O Procedimento Preparatório nº 3985/2026, registrado sob o número 2026.0003653, foi instaurado em 8 de julho de 2026 pela 3ª Promotoria de Justiça de Guaraí, após uma denúncia anônima encaminhada à Ouvidoria do MPTO, sob o protocolo nº 07010916103202661.
Conforme a denúncia, o Portal da Transparência da Prefeitura registrava dois empenhos relacionados a serviços de hospedagem vinculados à empresa Âncora Engenharia Soluções Construtivas Ltda., inscrita no CNPJ nº 36.665.160/0001-05.
O primeiro empenho, no valor de R$ 29.985, foi emitido em 25 de fevereiro de 2026 e estaria relacionado às festividades do aniversário de Tabocão, realizadas entre os dias 18 e 20 de fevereiro.
Já o segundo, de R$ 6.306, foi emitido em 16 de janeiro de 2026, também para serviços de hotelaria e hospedagem. Juntos, os registros totalizam R$ 36.291.
Além disso, outra denúncia anexada ao procedimento aponta que a mesma empresa venceu, em 5 de novembro de 2025, um pregão presencial no valor de R$ 195.540 para prestação de serviços de hospedagem ao município.
Segundo o MP, o montante chamou a atenção considerando que Tabocão possui menos de quatro mil habitantes e, conforme informado, apenas dois eventos anuais, o aniversário da cidade e a Expo Tabocão, demandariam esse tipo de estrutura.
Em resposta às primeiras diligências, o prefeito informou ao Ministério Público que o empenho de R$ 29.985 representava apenas uma reserva orçamentária e que cerca de R$ 5 mil teriam sido efetivamente pagos.
Quanto ao gasto de R$ 6.306, a administração municipal afirmou que a despesa estava relacionada à realização de um evento de capoeira.
Entretanto, a documentação fiscal anexada ao procedimento apresenta outra informação. A Nota Fiscal de Serviços nº 2021439 e a ordem de compra mencionam expressamente a Folia de Santos Reis, realizada entre os dias 1º e 6 de janeiro de 2026.
Para a Promotoria, a divergência entre a justificativa apresentada pela Prefeitura e os documentos fiscais precisa ser esclarecida.
Outro ponto destacado pelo Ministério Público diz respeito aos comprovantes bancários.
De acordo com a portaria, os valores pagos foram transferidos para uma conta em nome de Leonardo Sobrinho Leão, pessoa física, e não diretamente para a empresa Âncora Engenharia, que figura como contratada.
A Promotoria busca esclarecer qual foi o fundamento legal e contratual para que recursos provenientes de um contrato público fossem destinados a uma pessoa física.

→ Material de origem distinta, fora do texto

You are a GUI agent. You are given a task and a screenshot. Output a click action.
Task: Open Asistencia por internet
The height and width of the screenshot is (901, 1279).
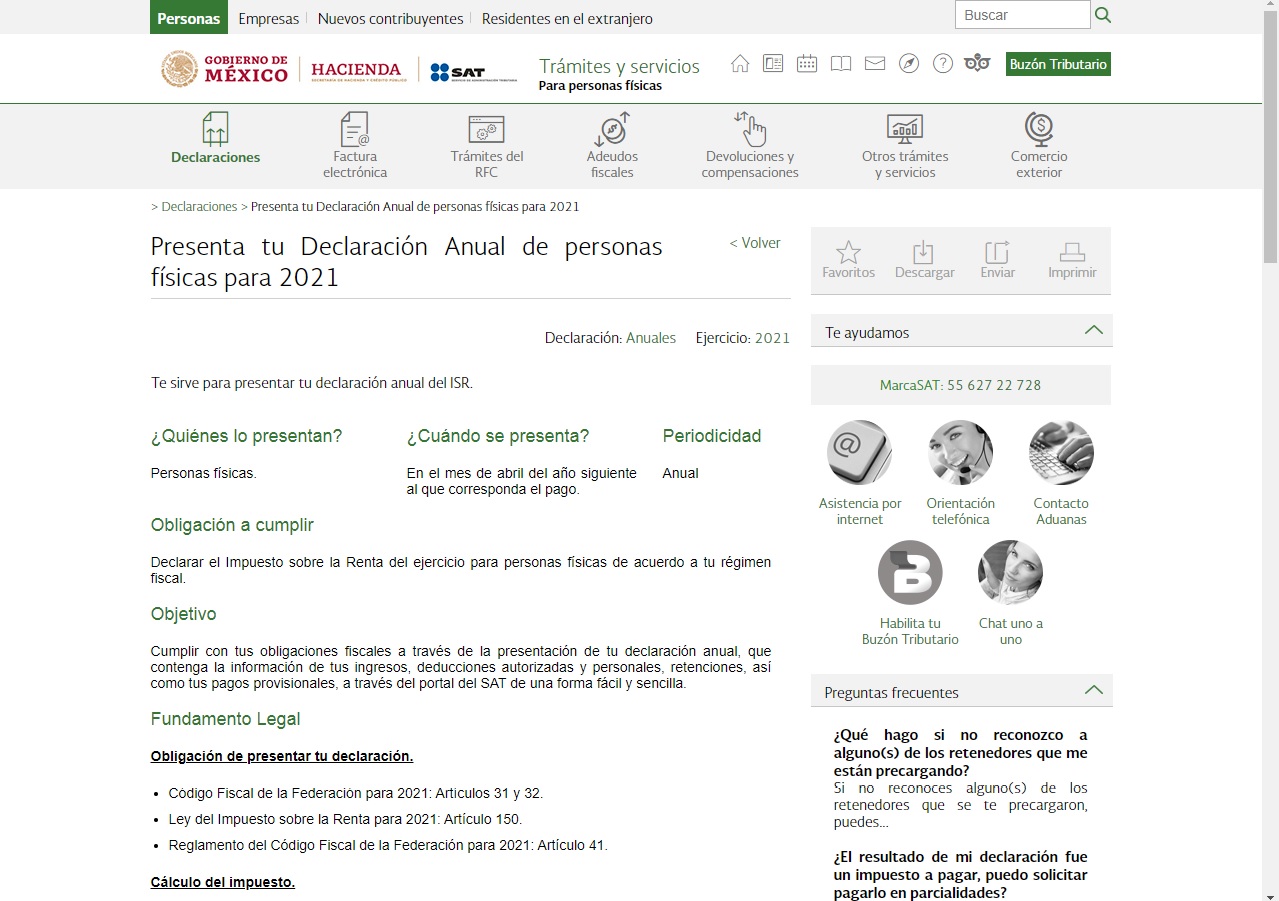coord(859,452)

O MP também identificou inconsistências nas listas de ocupação dos quartos apresentadas pela Prefeitura.
Segundo o procedimento, os documentos não informam os nomes completos de todos os beneficiários das hospedagens. Em vez da identificação individual, aparecem apenas descrições genéricas, como "integrantes da banda e equipe técnica", "empresários", "motoristas", "segurança" e "cantor".

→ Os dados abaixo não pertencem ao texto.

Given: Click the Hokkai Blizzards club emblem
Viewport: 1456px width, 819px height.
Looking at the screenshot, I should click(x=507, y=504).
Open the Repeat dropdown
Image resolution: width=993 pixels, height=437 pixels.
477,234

Também não há detalhamento da quantidade de diárias utilizada por cada pessoa nem comprovação do vínculo dos hóspedes com os eventos oficiais.

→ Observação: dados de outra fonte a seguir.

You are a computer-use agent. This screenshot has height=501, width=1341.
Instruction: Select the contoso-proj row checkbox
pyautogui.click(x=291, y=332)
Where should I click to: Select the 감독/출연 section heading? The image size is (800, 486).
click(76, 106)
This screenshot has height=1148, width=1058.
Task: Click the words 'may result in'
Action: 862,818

A Prefeitura de Tabocão recebeu prazo de 15 dias para encaminhar ao Ministério Público toda a documentação relacionada às contratações, incluindo:
O município também deverá apresentar a relação completa dos hóspedes dos eventos realizados em janeiro e fevereiro de 2026, informando o nome de cada beneficiário, seu vínculo com os eventos e o número de diárias utilizadas.
Além disso, a Promotoria requisitou o contrato social da Âncora Engenharia Soluções Construtivas Ltda. para verificar se o objeto social da empresa é compatível com a prestação de serviços de hospedagem, considerando que ela também atua em segmentos como construção civil e locação de veículos.
O Ministério Público ressalta que a instauração do procedimento não significa que tenha sido constatada qualquer irregularidade ou ilegalidade.
Nesta fase, a investigação tem como objetivo esclarecer as divergências identificadas na documentação, verificar a regularidade dos pagamentos, identificar os beneficiários das hospedagens e apurar se a execução do contrato observou as normas aplicáveis às contratações públicas.